Le parcours individuel de l’étudiant fait l’objet d’un contrat d’études avec le directeur du cycle. Le choix des séminaires, ateliers et cours est précisé au début de chaque année, en fonction des lacunes, des besoins et des centres d’intérêt de chacun.
La première session est construite autour d’un thème, qui se retrouve dans plusieurs enseignements de l’année. Lors de la journée de rentrée, un dossier est remis à chaque étudiant pour lui permettre de le préparer. Cette préparation s’effectue en ateliers animés par les étudiants. Les ateliers se réunissent au moins cinq fois avant la session.
La seconde session a pour but de recueillir les fruits des travaux et les réflexions des étudiants au terme d’une année d’études.
Les séminaires, annuels ou semestriels, sont le lieu du travail spécifique des études du deuxième cycle. Ils appellent un investissement continu et approfondi – de l’ordre de deux journées de travail pour chaque séance.
L’effectif de chaque séminaire est limité afin que les séances soient un lieu de débat entre étudiants et avec l’enseignant. Il s’ensuit :
– que la participation à toutes les séances d’un séminaire est nécessaire pour que celui-ci soit validé ;
– qu’une absence, pour des raisons impératives, n’est légitime qu’après l’accord du directeur de cycle et de l’enseignant chargé du séminaire ;
– que l’absence à deux séances, quelles qu’en aient été les raisons, rend problématique la validation du séminaire.
Il est requis un minimum de quatre séminaires pendant la scolarité du deuxième cycle.
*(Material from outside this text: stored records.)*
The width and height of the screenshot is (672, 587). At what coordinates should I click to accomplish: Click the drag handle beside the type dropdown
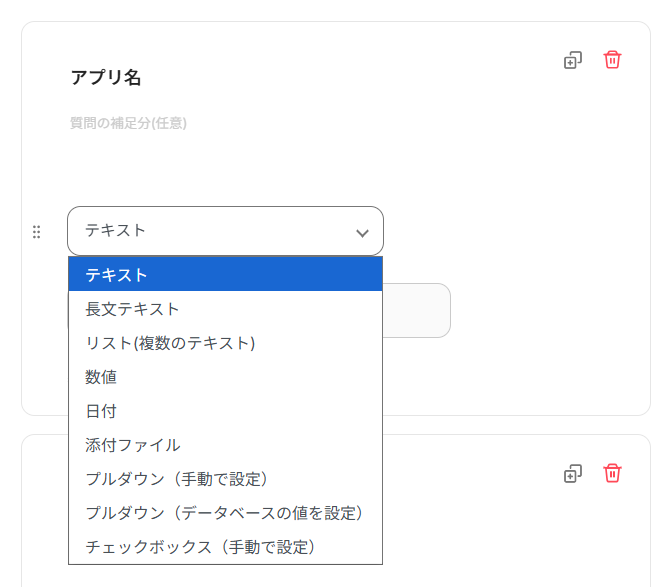coord(37,232)
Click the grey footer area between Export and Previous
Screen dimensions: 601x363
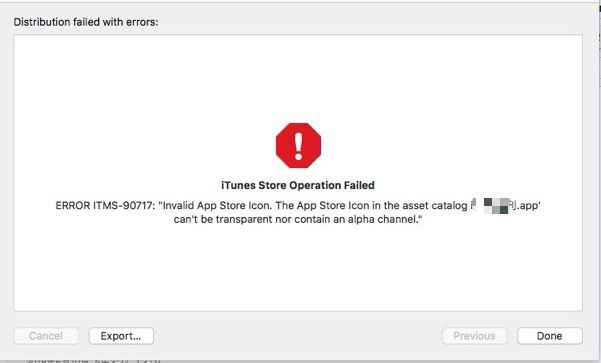[298, 336]
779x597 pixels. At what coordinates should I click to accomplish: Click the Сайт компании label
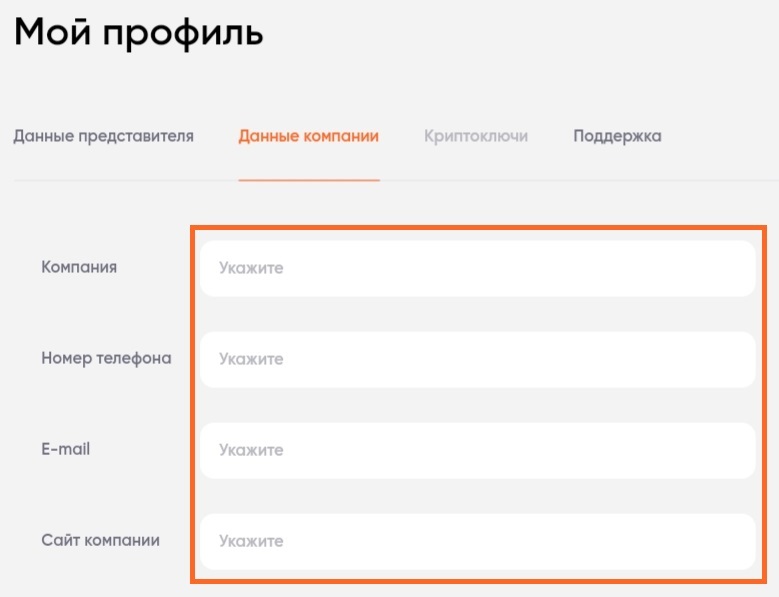(100, 540)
Après accord du directeur, l’un ou l’autre séminaire peut être suivi ailleurs qu’au Centre Sèvres.
Les séminaires font l’objet d’une notation. Les éléments pris en compte et communs à tous les séminaires sont les suivants :
– la capacité à lire un texte, travailler personnellement une question, entrer dans un travail de recherche
– la qualité des exposés et comptes rendus (forme et contenu)
– l’aptitude à débattre et à entendre la position d’autrui.
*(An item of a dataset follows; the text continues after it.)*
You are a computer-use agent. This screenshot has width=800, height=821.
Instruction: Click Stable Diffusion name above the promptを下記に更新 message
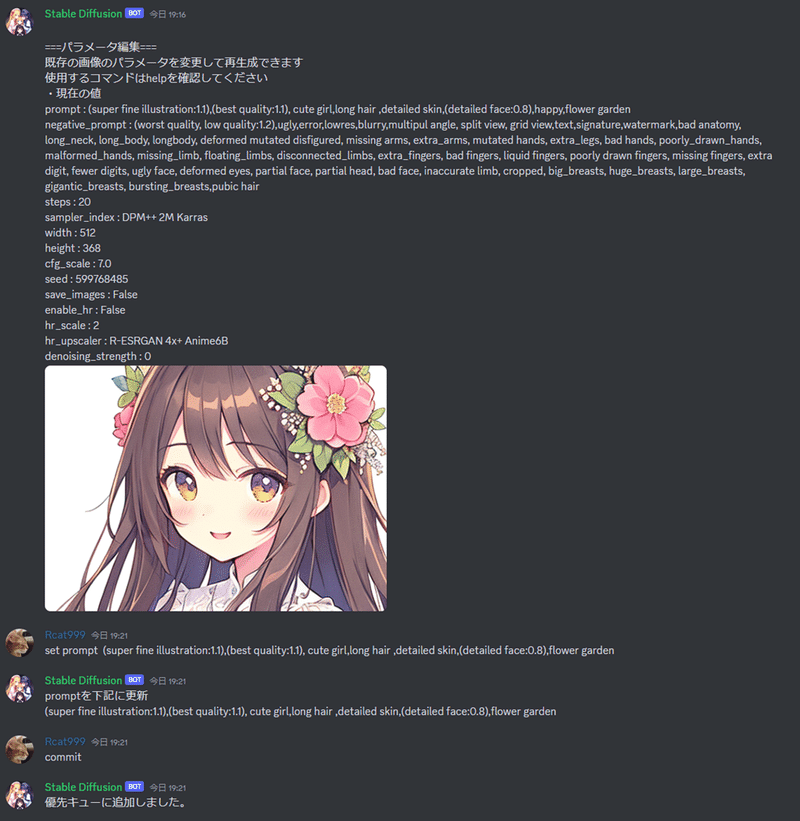click(83, 680)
Si, en fonction de la matière travaillée, un enseignant juge bon d’ajouter l’un ou l’autre critère, il en informera les étudiants lors de la première séance.
Les ateliers mettent en œuvre une pédagogie spécifique qui se situe entre celle du cours magistral et celle du séminaire. Ils ont pour objectif de favoriser :
– l’approfondissement d’une question ou d’un auteur sous la conduite d’un enseignant
– le travail en groupe à partir de documents remis à l’avance
– le débat entre étudiants.
Les ateliers ont une durée d’une douzaine d’heures. Ils ne font pas l’objet d’une notation spécifique, mais ils interviennent dans l’évaluation de l’étudiant par l’intermédiaire du dossier d’études rédigé en fin d’année.
Un minimum de quatre ateliers est requis par année universitaire, le nombre total de prestations (ateliers et cours) devant assurer les crédits correspondant à l’ensemble du cycle.